TO BE DONE |
Rewrite the listing lines between the one holding "Task: Click the ESTADO column header" and the one holding "coord(915,83)", inclusive, changing "column header" to "table heading" and keeping everything else the same. Leave the pictures out of your answer.

────────

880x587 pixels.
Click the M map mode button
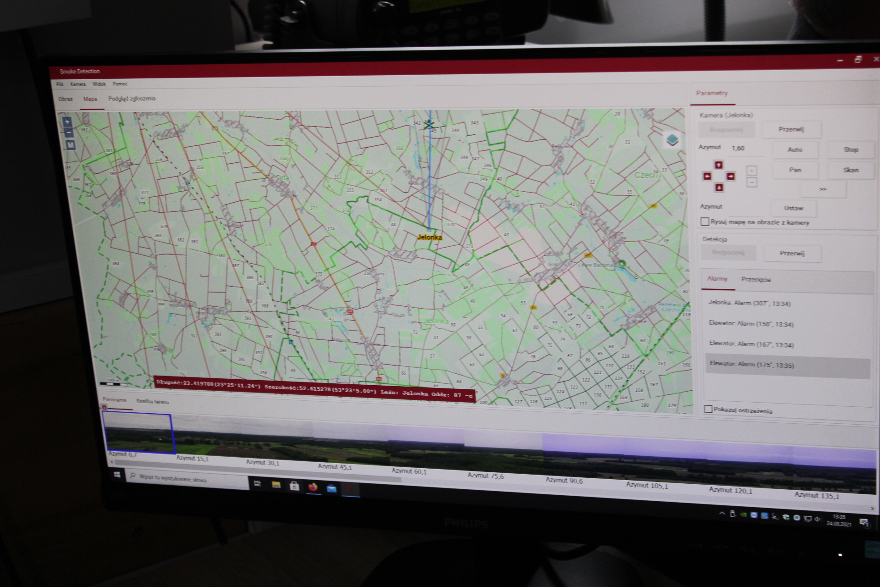[x=70, y=145]
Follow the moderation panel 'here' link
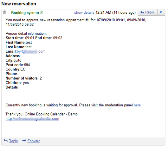 point(137,105)
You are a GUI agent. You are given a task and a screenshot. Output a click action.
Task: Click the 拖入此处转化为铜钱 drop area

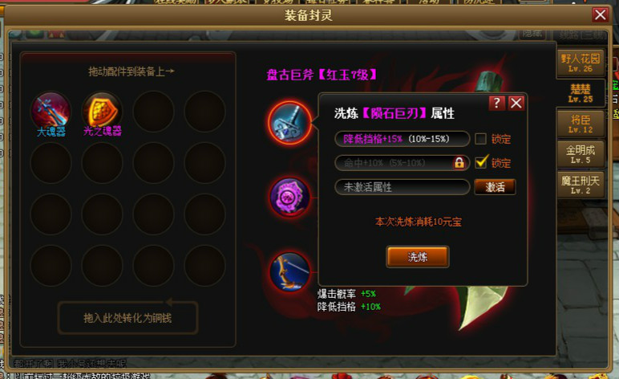coord(127,318)
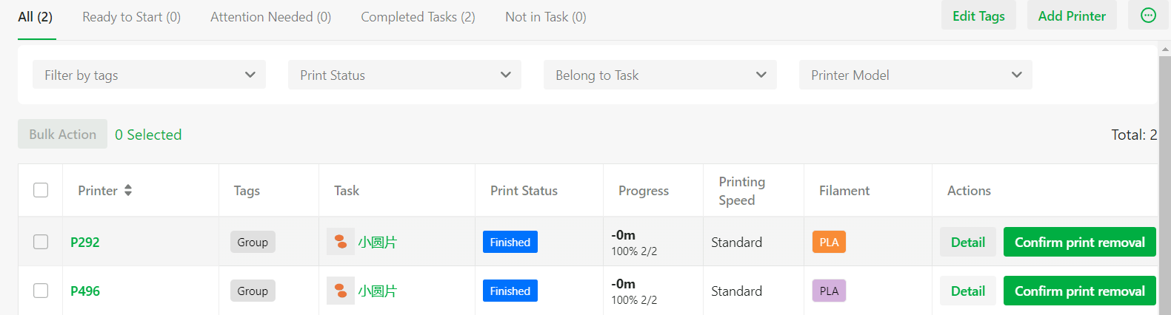Open the Belong to Task dropdown
This screenshot has width=1171, height=315.
pyautogui.click(x=660, y=75)
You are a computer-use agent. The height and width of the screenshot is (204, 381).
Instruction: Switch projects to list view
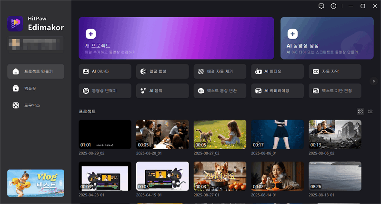[370, 111]
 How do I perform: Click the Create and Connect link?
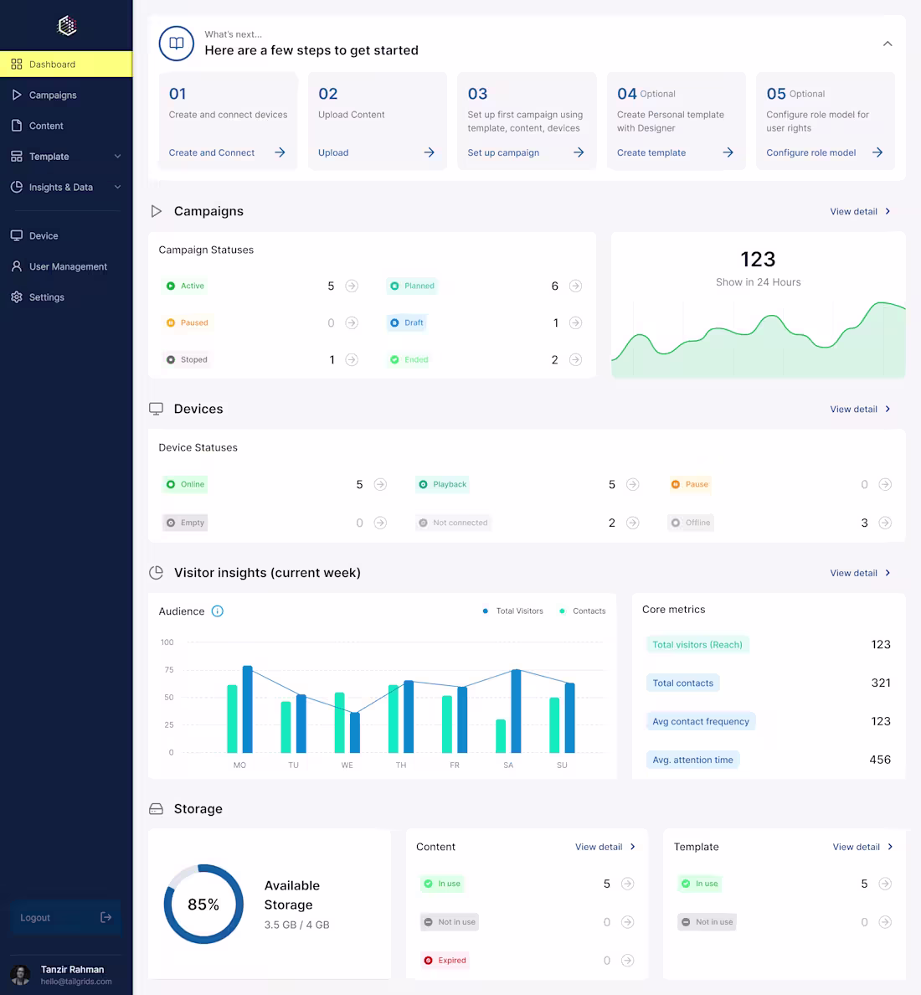(x=212, y=152)
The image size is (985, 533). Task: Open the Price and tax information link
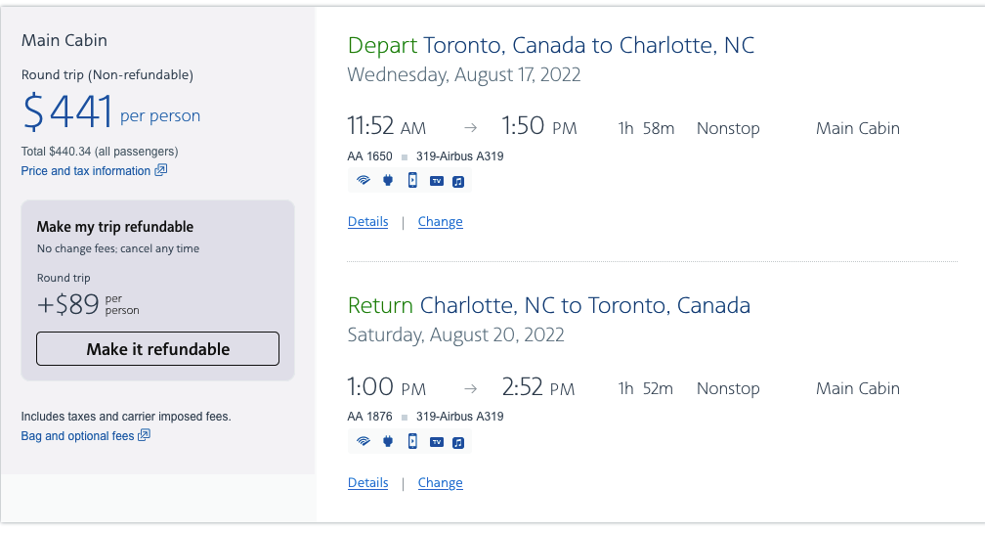86,171
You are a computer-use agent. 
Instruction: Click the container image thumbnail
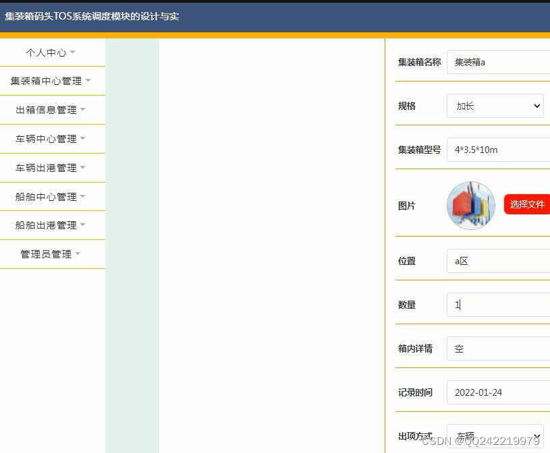click(x=470, y=204)
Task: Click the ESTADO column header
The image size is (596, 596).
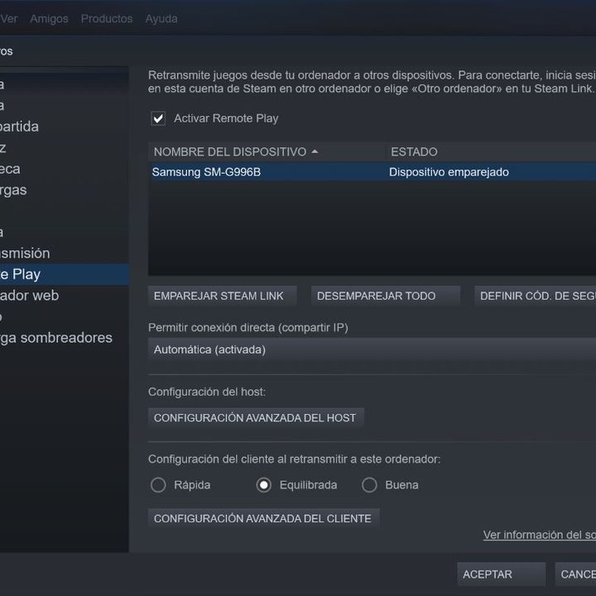Action: click(x=414, y=152)
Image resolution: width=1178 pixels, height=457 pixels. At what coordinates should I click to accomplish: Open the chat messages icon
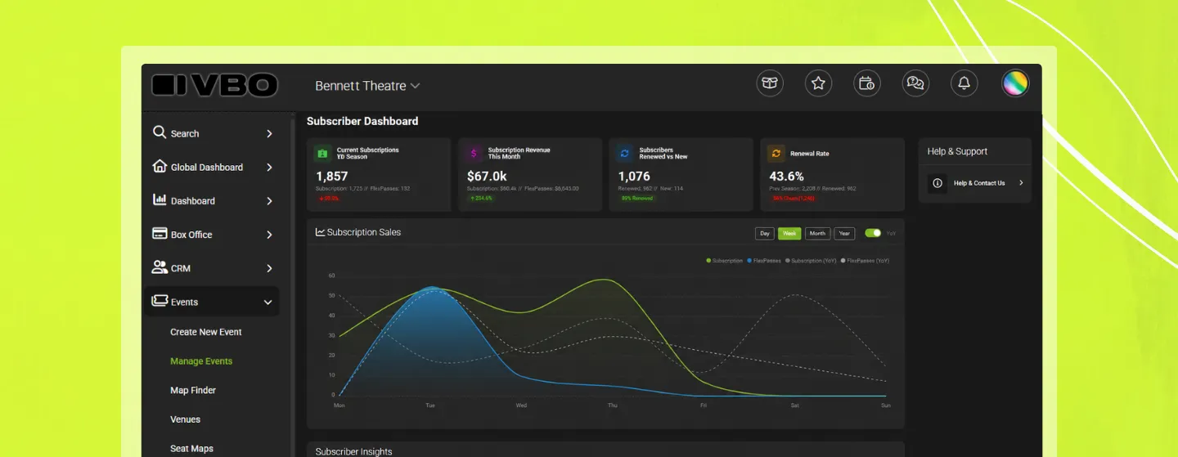coord(915,83)
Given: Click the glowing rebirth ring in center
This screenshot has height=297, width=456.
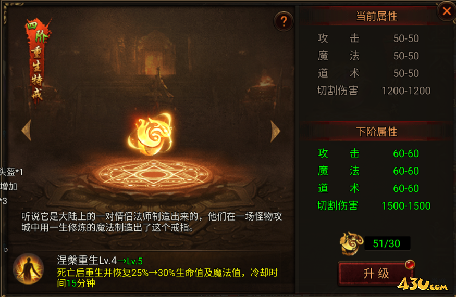Looking at the screenshot, I should [151, 134].
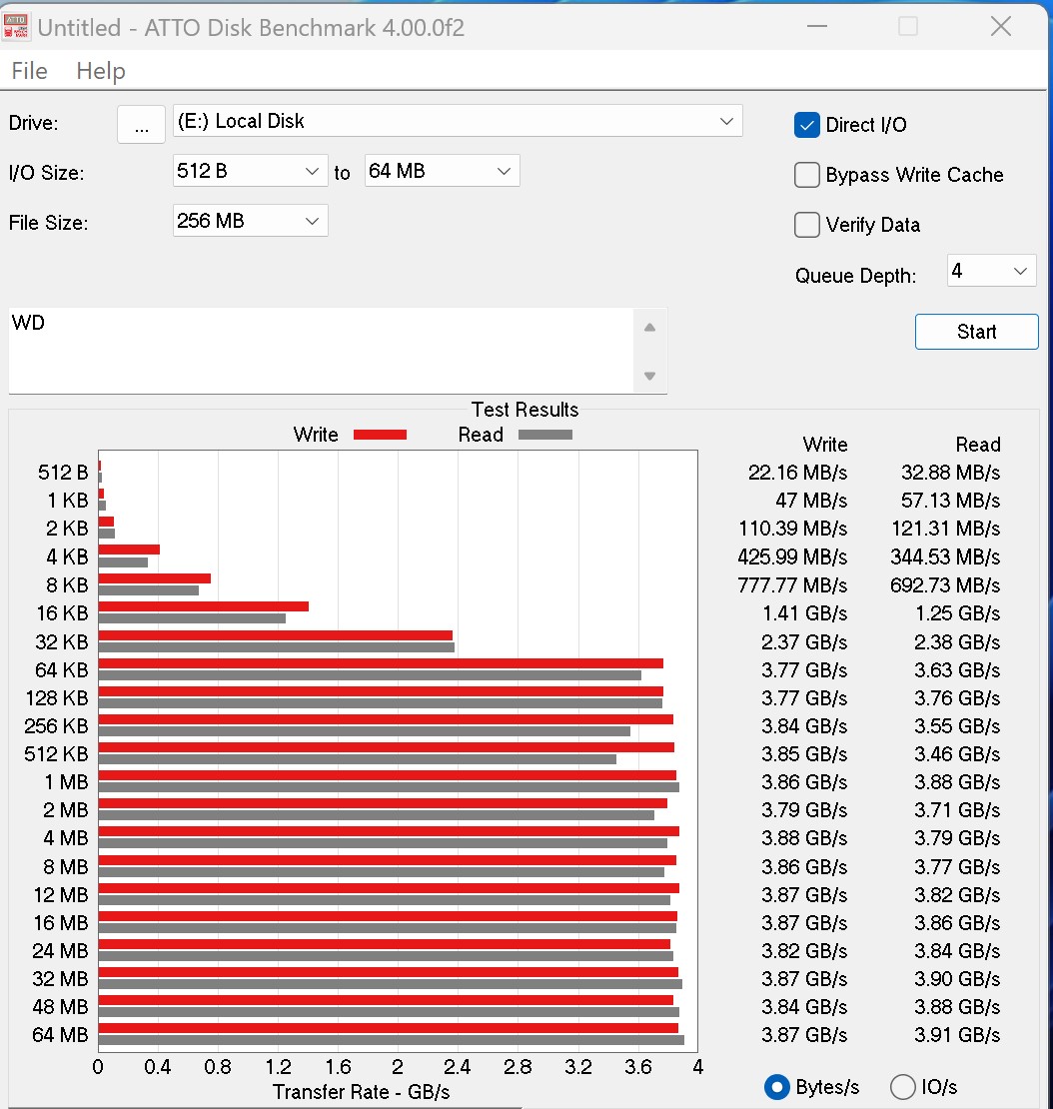Image resolution: width=1053 pixels, height=1109 pixels.
Task: Open the Help menu
Action: [x=100, y=71]
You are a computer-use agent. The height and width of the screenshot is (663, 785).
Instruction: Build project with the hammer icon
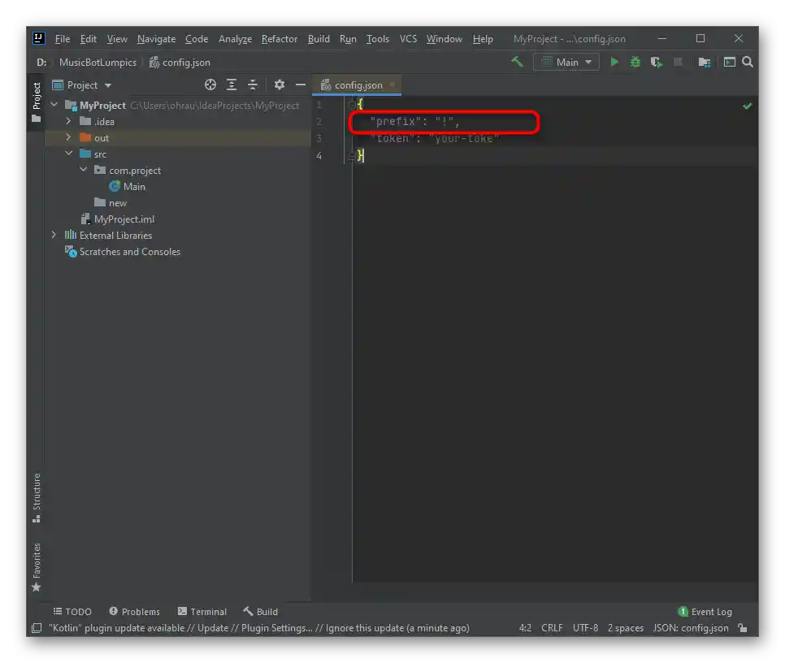517,62
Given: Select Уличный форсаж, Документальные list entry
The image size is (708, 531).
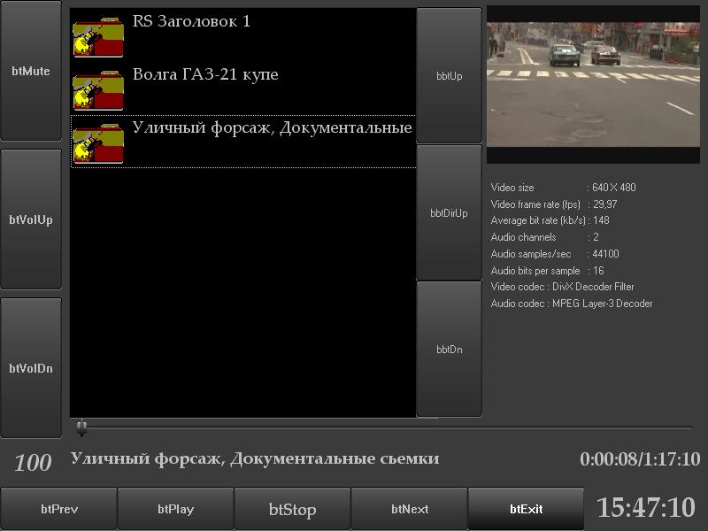Looking at the screenshot, I should 272,127.
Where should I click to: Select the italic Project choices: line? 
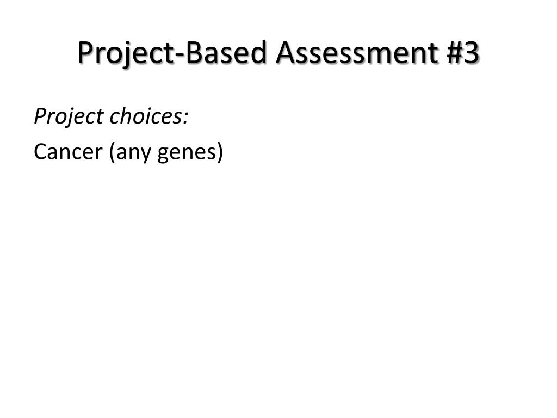(111, 116)
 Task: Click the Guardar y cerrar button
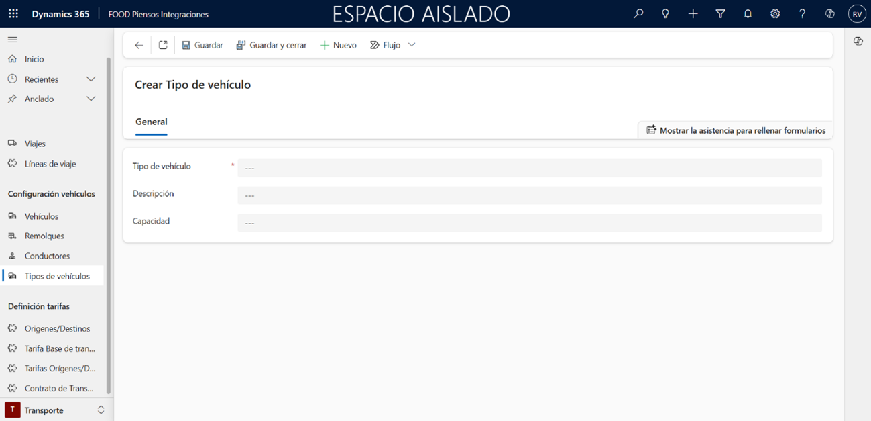pyautogui.click(x=272, y=45)
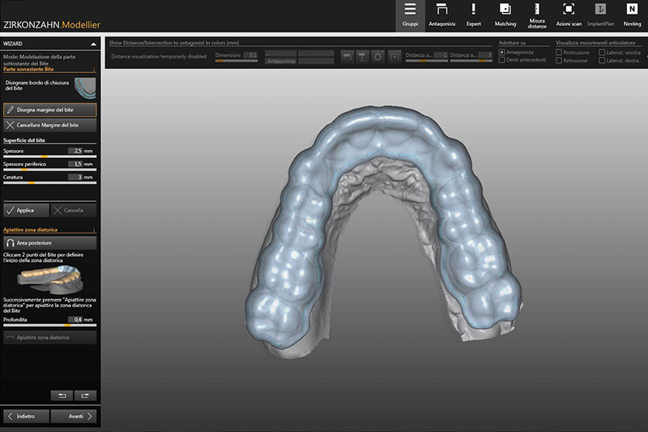Tick the Retrusione checkbox

[560, 61]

────────

ANSWER TO THE EXERCISE |
Task: Click the ESTADO table heading
The image size is (596, 596).
Action: click(x=414, y=152)
Image resolution: width=1178 pixels, height=457 pixels. At what coordinates should I click to accomplish: Open the chat messages icon
coord(915,83)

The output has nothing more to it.